Active efflux of bile acids in Lactobacillus reuteri CRL 1098

BUSTOS, A. Y.; FONT DE VALDEZ, G.; RAYA, R.; TARANTO, M. P.

Congreso; VII Congreso Argentino de Microbiología General (SAMIGE); 2011

Bile acids are powerful detergents which disorganizes the lipid bilayer structure of cellular membranes. One of the main factors involved in bile tolerance in Gram-negative bacteria, which are inherently more resistant to bile than, are efflux pumps that remove bile that gets through the outer membrane. The defenses mechanism of Gram-positive bacteria against bile, however, is still poorly understood. The lactic acid bacteria Lactobacillus (L.) reuteri, a member of the intestinal microbiota currently used as probiotic, showed a significant degree of resistance to the toxic action of bile acids (BA). We show in this work the presence of an active efflux of BA in the L. reuteri CRL 1098 strain and study whether the exporting mechanism is a primary transport mediated by ATP or by proton motive force (PMF). Everted vesicles of CRL 1098, prepared from stationary cells by disruption with several passages through a French pressure, were incubated for 20 min at 37 ºC in the presence of 2 mM conjugated and free BA [taurocholic (TCA) and cholic (CA) acids, respectively]. The experiments were carryied out at pH 5.2 and 6.5, using not energized vesicles, energized vesicles with 5 mM ATP, or deenergized vesicles (5 mM ATP plus 1 mM sodium vanadate or nigericine). In independent experiments, a proton gradient was generated trough the cell membrane (value of inside pH of 5.2 and outside pH of 6.5; and inversely). Remaining BA in the supernatant of samples removed after several times of incubation were determined by HPLC. Results showed that there was an ATP-dependent accumulation of BA in L. reuteri CRL 1098: both acids (CA and TCA) were incorporated by active transport and reached the maximum accumulation at 15 min (about 3 mM/mg protein). However, a small fraction of the CA was also able to diffuse passively through the vesicular membranes, even in the absence of ATP. These observations could be explained by differences in the pKa of both acids.

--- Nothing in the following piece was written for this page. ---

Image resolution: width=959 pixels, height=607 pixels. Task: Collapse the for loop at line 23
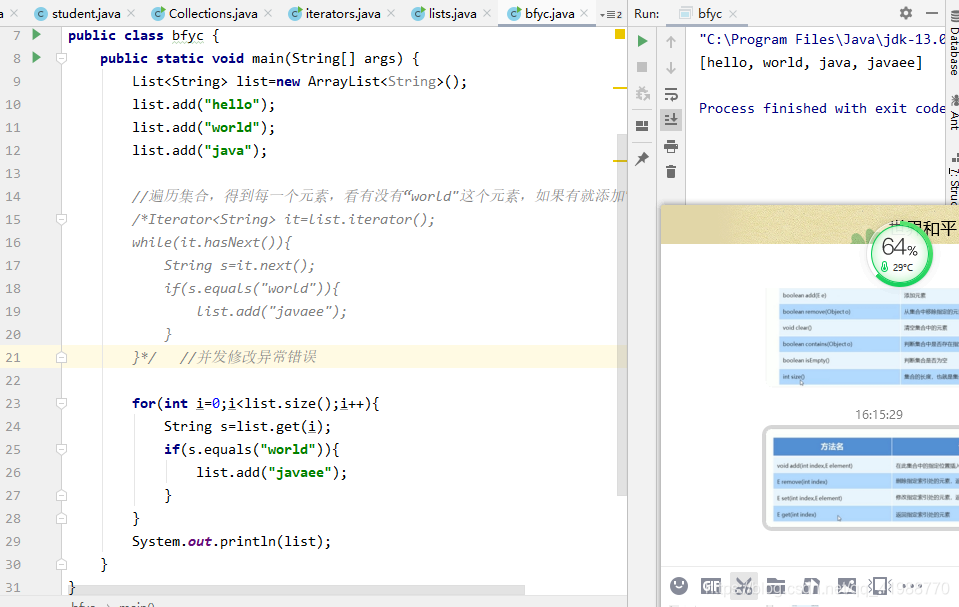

The unconjugated BA, CA, has a pKa value of 5.5, so a significant portion of these compounds exists in lipophilic, uncharged forms, and should be able to traverse the lipid bilayer domains of the outer membrane. On the contrary, TCA, with a pKa value of 1.5, is a strong acid and is completely decoupled at the pHs tested, and, therefore, cannot diffuse freely across membranes. To our knowledge, our results are the first evidence of an active efflux of bile acid in lactic acid bacteria.